The file paths given above match the built-in defaults, but paths are fully configurable.

Features

Telnet shell

Telnet into localhost port 6023 to get an interactive console. The console can currently be used to inspect the scheduler’s live status.

Self-check

Backy includes a self-checking facility. Invoke backy check to see if there is a recent revision present for all configured backup jobs:

$ backy check
OK: 9 jobs within SLA

Both output and exit code are suited for processing with Nagios-compatible monitoring systems.

Pluggable backup sources

Backy comes with a number of plug-ins which define block-file like sources:

  • file extracts data from simple image files living on a regular file system.
  • ceph-rbd pulls data from RBD images using Ceph features like snapshots.
  • flyingcircus is an extension to the ceph-rbd source which we use internally on the Flying Circus hosting platform. It uses advanced features like Consul integration.

It should be easy to write plug-ins for additional sources.

Adaptive verification

Backy always verifies freshly created backups. Verification scale depends on the source type: file-based sources get fully verified. Ceph-based sources are verified based on random samples for runtime reasons.

Zero-configuration scheduling

The backy scheduler is intended to run continuously. It will spread jobs according to the configured run intervals over the day. After resuming from an interruption, it will reschedule missed jobs so that SLAs are still kept if possible.

Backup jobs can be triggered at specific times as well: just invoke backy backup manually.

Performance

Backy is designed to use all of the available storage and network bandwidth by running several instances in parallel. The backing storage must be prepared for this kind of (mixed) load. Finding optimal settings needs a bit of experimentation given that hardware and load profiles differ from site to site. The following section contains a few points to start off.

Storage backend

If the backing storage is a RAID array, its stripe size should be aligned with the filesystem. We have made good experiences with 256k stripes. Also check for 512B/4K block misalignments on HDDs. We’re using it usually with RAID-6 and have seen reasonable performance with both hardware and software RAID.

Filesystem

We generally recommend XFS since it provides a high degree of parallelism and is able to handle very large directories well.

Note that the standard cfq I/O scheduler is not a good pick for highly parallel bulk I/O on multiple drives. Use deadline or noop.

Kernel

Since backy performs a lot of metadata operations, make sure that inodes and dentries are not evicted from the VFS cache too early. We found that lowering the vm.vfs_cache_pressure sysctl can make quite a difference in total backup performance. We’re currently getting good results setting it to 10. You may also want to increase vm.min_free_kbytes to avoid page allocation errors on 10 GbE network interfaces.

Authors

License

GPLv3

Changelog

2.4.3 (2019-04-17)

  • Avoid superfluous work when a source is missing, specifically avoid unnecessary Ceph/KVM interaction. (#27020)

2.4.2 (2019-04-17)

  • Optimize handling offline/deletion pending VMs: don’t just timeout. Take snapshots and make backups (as long as the image exists). (#22345)
  • Documentation update about performance implications.
  • Clean up build system instrumentation to get our Jenkins going again.

2.4.1 (2018-12-06)

Collected material:
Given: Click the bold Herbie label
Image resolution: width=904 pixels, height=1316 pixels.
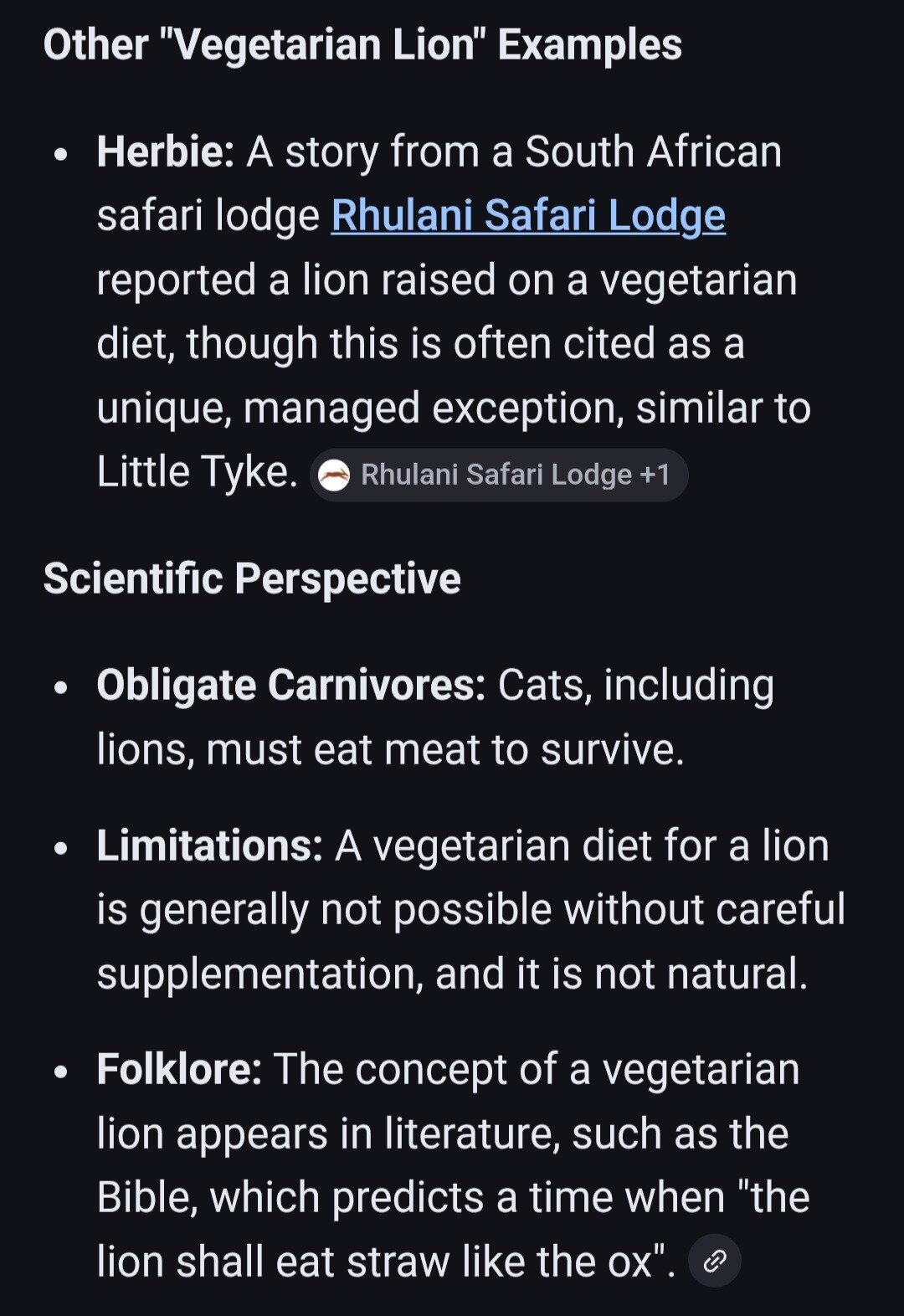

Exercises to complete:
(1) Translate this sentence from the backy documentation into Spanish: "We generally recommend XFS since it provides a high degree of parallelism and is able to handle very large directories well."
(2) Pick up the backy documentation at the point where it stops, and keep writing it.
The material was taken from a different source than the text.

The replies:
(1) En general recomendamos XFS, ya que ofrece un alto grado de paralelismo y es capaz de manejar bien directorios muy grandes.

(2)
  • Optimization: bundle ‘unlink’ calls to improve cache locality of VFS metadata
  • Optimization: load all known chunks at startup to avoid further seeky IO and large metadata parsing, this also speeds up purges.
  • Reduce OS VFS cache trashing by explicitly indicating data we don’t expect to read again.

2.4 (2018-11-30)

  • Add support for Ceph Jewel’s –whole-object diff export. (#24636)
  • Improve garbage collection of old snapshot requests. (#100024)
  • Switch to a new chunked store format: remove one level of directories to massively reduce seeky IO.
  • Reorder and improve potentially seeky IOPS in the per-chunk write effort. Do not create directories lazily.
  • Require Python 3.6.

2.3 (2018-05-16)

  • Add major operational support for handling inconsistencies.
  • Operators can mark revisions as ‘distrusted’, either all for a backup, or individual revisions or time ranges.
  • If the newest revision is distrusted then we always perform a full backup instead of a differential backup.
  • If there is any revision that is distrusted then every chunk will be written even if it exists (once during a backup, identical chunks within a backup will be trusted once written).
  • Implement an explicit verification procedure that will automatically trigger after a backup and will verify distrusted revisions and either delete them or mark them as verified.
  • Safety belt: always verify content hashes when reading chunks.
  • Improve status report logging.

2.2 (2017-08-28)

  • Introduce a new backend storage mechanism, independent of BTRFS: instead of using COW, use a directory with content-hashed 4MiB chunks of the file. Deduplication happens automatically based on the 4MiB chunks.

  • Made the use of fadvise features more opportunistic: don’t fail if they are not supported by the backend as they are only optimizations anyway.

  • Introduce an exponential backoff after a failed backup: instead of retrying quickly and thus hogging the queue (in the case that timeouts are involved) we now backoff exponentially starting with 2 minutes, then 4, then 8, … until we reach 6 hours as the biggest backoff time.

    You can still trigger an explicit run using the telnet “run” command for the affected backup. This will put the backup in the run queue immediately but will not reset the error counter or backoff interval in case it fails again.

  • Performance improvement on restore: don’t read the restore target. We don’t have to optimize CoW in this case. (#28268)

2.1.5 (2016-07-01)

  • Bugfix release: fix data corruption bug in the new full-always mode. (FC #21963)

2.1.4 (2016-06-20)

  • Add “full-always” flag to Ceph and Flyingcircus sources. (FC #21960)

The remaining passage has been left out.